Alors que les dépistages organisés restent l'exception, les dépistages individuels réalisés sur une base spontanée se multiplient. Ainsi, on estime le coût des examens de dépistage (hors consultations) du cancer du col de l'utérus à 700 millions de francs, et celui des examens de dépistage du cancer du sein à 1 milliard de francs.

Ces dépenses non contrôlées aboutissent à des gaspillages. Pour le cancer du sein, une mammographie tous les deux ou trois ans à partir de l'âge de 40 ans suffit. Or, le parc de 2.500 appareils installés favorise la multiplication des mammographies, selon une fréquence annuelle, sur la population qui en a le moins besoin : 50 % des femmes dépistées ont entre 35 et 50 ans.

Par nature, les dépistages individuels se prêtent mal à une harmonisation des pratiques et à une exploitation épidémiologique des résultats. La coexistence même de deux systèmes de dépistage n'est pas satisfaisante, et explique notamment des taux de participation insuffisants au dépistage organisé.
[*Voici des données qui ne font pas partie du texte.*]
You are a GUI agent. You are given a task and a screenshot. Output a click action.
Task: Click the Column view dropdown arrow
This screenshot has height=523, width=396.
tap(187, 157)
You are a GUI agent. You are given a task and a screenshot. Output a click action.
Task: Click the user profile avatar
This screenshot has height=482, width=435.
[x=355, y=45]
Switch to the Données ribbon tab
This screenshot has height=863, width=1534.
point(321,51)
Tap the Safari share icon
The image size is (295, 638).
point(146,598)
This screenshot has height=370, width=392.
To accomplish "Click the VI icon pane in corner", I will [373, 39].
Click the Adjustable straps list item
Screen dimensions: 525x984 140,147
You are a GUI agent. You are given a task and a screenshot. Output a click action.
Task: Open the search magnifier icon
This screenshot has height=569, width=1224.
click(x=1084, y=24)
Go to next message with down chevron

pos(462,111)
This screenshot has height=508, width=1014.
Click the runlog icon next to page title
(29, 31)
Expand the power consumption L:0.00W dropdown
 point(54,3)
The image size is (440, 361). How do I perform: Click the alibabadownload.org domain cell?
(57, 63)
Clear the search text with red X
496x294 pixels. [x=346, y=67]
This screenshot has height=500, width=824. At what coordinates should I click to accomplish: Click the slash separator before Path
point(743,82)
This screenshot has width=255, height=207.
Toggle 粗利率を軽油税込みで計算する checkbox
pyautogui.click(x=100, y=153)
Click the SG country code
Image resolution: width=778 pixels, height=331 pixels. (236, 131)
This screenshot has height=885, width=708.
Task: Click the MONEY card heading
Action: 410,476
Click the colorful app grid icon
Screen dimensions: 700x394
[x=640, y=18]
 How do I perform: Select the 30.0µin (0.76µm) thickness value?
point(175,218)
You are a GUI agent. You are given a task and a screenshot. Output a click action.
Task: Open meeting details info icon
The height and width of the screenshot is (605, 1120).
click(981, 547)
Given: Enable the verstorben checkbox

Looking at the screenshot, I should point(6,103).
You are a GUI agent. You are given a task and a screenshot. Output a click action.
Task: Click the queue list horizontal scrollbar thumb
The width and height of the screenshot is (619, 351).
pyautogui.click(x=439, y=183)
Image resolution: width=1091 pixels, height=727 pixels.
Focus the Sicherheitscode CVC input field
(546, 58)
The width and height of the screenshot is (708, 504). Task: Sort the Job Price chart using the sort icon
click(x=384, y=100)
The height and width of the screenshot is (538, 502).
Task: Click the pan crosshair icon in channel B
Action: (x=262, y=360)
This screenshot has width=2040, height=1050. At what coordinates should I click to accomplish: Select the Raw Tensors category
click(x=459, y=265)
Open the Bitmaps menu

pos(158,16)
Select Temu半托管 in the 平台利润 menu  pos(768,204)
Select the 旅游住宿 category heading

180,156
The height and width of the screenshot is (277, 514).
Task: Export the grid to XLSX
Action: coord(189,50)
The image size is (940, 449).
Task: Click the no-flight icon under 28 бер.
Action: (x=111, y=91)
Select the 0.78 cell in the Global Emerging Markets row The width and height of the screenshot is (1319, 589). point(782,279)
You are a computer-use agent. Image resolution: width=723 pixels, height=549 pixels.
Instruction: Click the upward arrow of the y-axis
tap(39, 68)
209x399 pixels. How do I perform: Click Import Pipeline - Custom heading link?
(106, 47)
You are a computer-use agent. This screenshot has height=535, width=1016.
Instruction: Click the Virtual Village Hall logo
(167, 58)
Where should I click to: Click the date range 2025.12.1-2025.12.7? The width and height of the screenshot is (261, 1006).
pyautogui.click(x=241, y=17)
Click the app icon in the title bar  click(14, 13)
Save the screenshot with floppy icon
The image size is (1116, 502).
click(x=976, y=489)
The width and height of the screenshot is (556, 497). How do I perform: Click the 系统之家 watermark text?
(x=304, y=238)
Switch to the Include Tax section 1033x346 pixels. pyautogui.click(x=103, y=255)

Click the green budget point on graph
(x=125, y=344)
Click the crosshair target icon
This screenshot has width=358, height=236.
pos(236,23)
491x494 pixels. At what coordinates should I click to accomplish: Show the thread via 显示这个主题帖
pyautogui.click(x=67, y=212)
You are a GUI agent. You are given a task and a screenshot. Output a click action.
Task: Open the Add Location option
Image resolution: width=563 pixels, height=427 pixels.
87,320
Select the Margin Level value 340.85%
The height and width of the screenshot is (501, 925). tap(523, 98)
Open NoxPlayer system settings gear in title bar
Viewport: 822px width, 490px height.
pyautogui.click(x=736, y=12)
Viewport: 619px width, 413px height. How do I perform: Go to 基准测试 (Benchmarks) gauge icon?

c) Les conditions d'un dépistage efficace

Les actions de dépistage sont a priori peu efficientes : le test doit être pratiquée à l'ensemble de la population ciblée, qui en subira les désagréments, pour identifier un petit pourcentage de sujets potentiellement atteints, et dont une plus petit nombre encore pourra éventuellement en tirer bénéfice.

Dans une approche de santé publique, tout dépistage doit s'inscrire autant que possible dans un raisonnement coûts-avantages. Les conditions de l'efficacité d'un dépistage précoce sont les suivantes :

- existence d'une stratégie thérapeutique ou préventive lorsqu'une anomalie est découverte, le dépistage étant inutile si le rapport entre le bénéfice et le risque du suivi n'est pas favorable ;

- stabilité de la méthode de dépistage et qualité des examens ;

- équilibre géographique et social du dépistage.

Ces conditions sont difficilement réunies. Ceci explique que le dépistage ne soit pas toujours justifié.

Par exemple, plus des deux tiers des hommes présentent à 70 ans une forme de cancer de la prostate. Cependant, sur un strict plan thérapeutique, une intervention chirurgicale précoce, forcément invalidante, n'est que rarement justifiée. Le patient et son médecin se trouvent donc inutilement embarrassés si le cancer de la prostate se trouve dépisté très antérieurement. C'est pourquoi, après étude, le Canada a conclu qu'il ne convient pas de dépister le cancer de la prostate.

Autre exemple, la volonté des pouvoirs publics d'étendre en 1997 le programme de dépistage organisé du cancer du col de l'utérus s'est heurté à la piètre qualité des frottis réalisés par les professionnels qui, vérification faite, se sont révélés inexploitables pour près d'un tiers.

La problématique du dépistage du cancer colo-rectal s'inscrit dans le même raisonnement coûts-avantages. L'expérimentation conduite à partir de 1989 a été suspendue parce que la méthode de dépistage retenue paraissait en voie d'obsolescence, que la qualité des examens n'était pas garantie, et que la participation ne s'est élevée qu'à 20 % au lieu des 60 % attendus.